Earlier Tuesday, Trump also suggested to assembled followers in West Salem, Wisconsin, that he was there only as a last resort.

"What the hell do you think I'm doing here on a freezing night with 45-degree winds?" he said. "Do you think I'm doing this for my health? I'm not doing this for my health."

And later that day, at a rally in Omaha, Nebraska, Trump said: "I am standing here, freezing. I ask you one little favor: Get the heck out and vote."

Trump won both Wisconsin — a longtime Democratic state — and Nebraska in 2016. Recent polling suggests Biden's lead in Wisconsin is growing.

Read more: New report: 2020 campaigns are on track to cost $14 billion, obliterating past election races

On October 20, Trump explicitly told a crowd in Erie, a town in the swing state of Pennsylvania, that he had come only because he needed their votes.

"Four or five months ago when we started this whole thing — because, you know, before the plague came in, I had it made. I wasn't coming to Erie," Trump said. "I mean, I have to be honest, there's no way I was coming."

Washington ballots
A worker processing mailed-in ballots at the King County Elections headquarters in Renton, Washington, on August 5. Ted Warren/AP

"I didn't have to," he continued. "I would've called you and said: 'Hey, Erie. You know, if you have a chance, get out and vote.' We had this thing won. We were so far up."

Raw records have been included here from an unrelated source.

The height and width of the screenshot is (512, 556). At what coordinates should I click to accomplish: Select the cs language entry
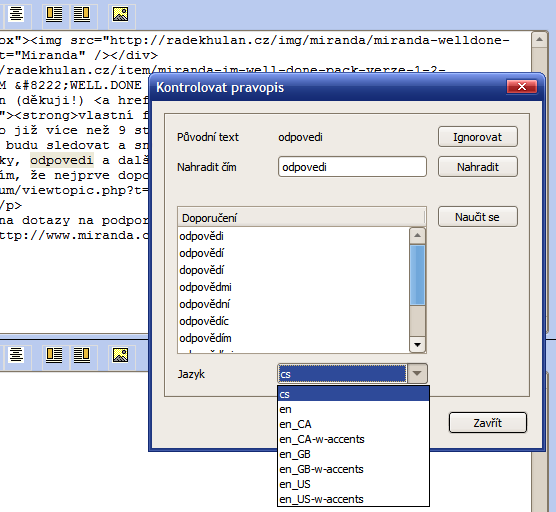(x=353, y=394)
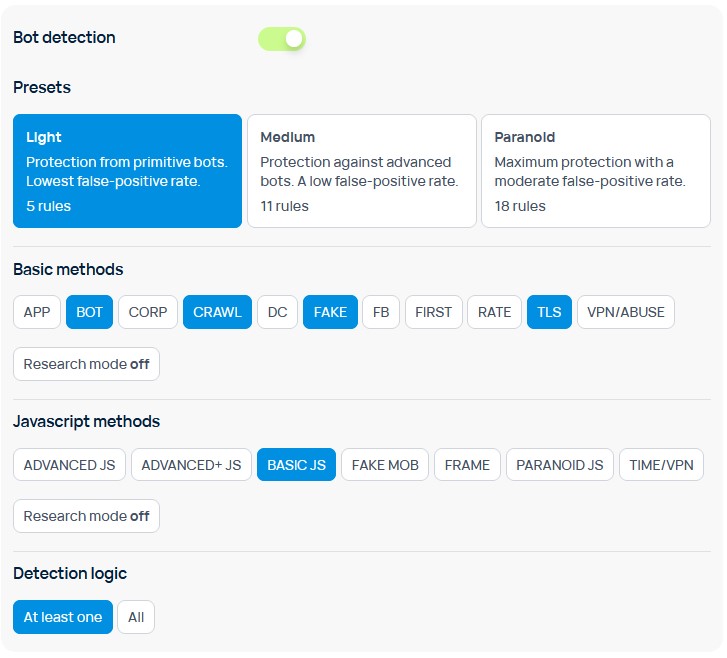Enable the RATE method chip

pyautogui.click(x=494, y=312)
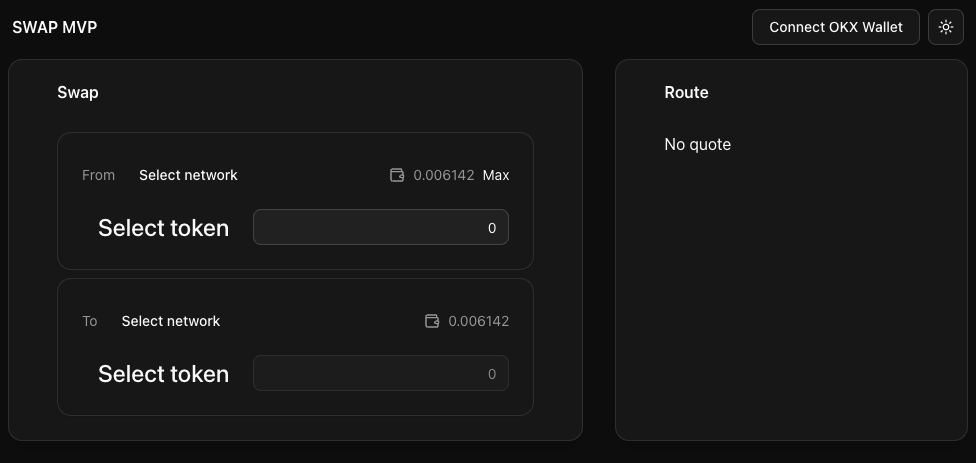Focus the To amount input field

pos(380,373)
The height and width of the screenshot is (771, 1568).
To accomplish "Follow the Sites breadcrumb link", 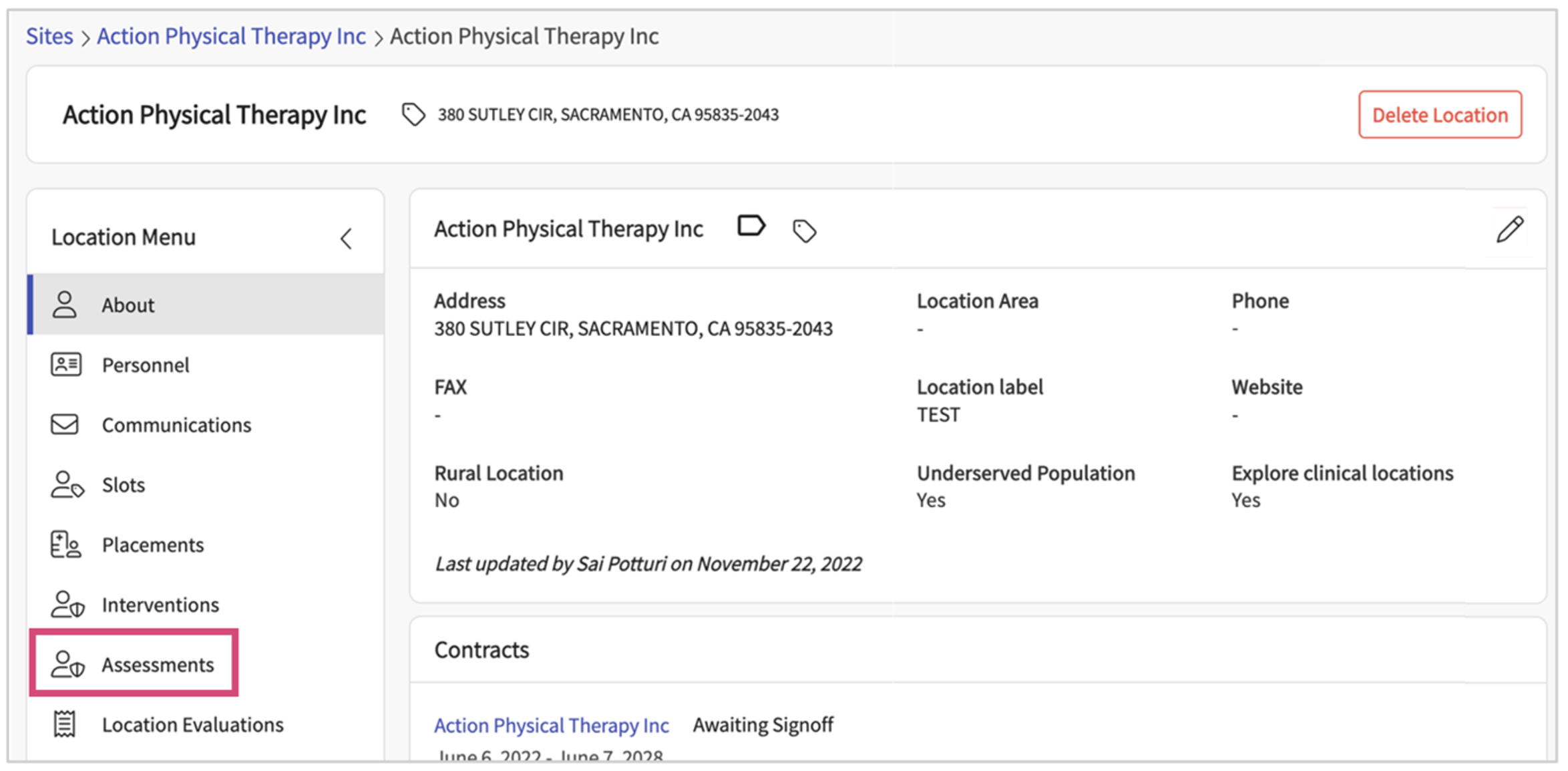I will click(49, 36).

He added: "We had the greatest economy ever, greatest jobs, greatest everything. And then we got hit with the plague, and I had to go back to work. 'Hello, Erie, may I please have your vote?' Right?"

And on Tuesday, the first lady, Melania Trump, made her first appearance on the campaign trial in Pennsylvania. As Business Insider's John L. Dorman reported, the appearance was most likely aimed at connecting with suburban women.

As of Wednesday evening, Biden had maintained his comfortable national lead over Trump, according to a polling tracker run by FiveThirtyEight.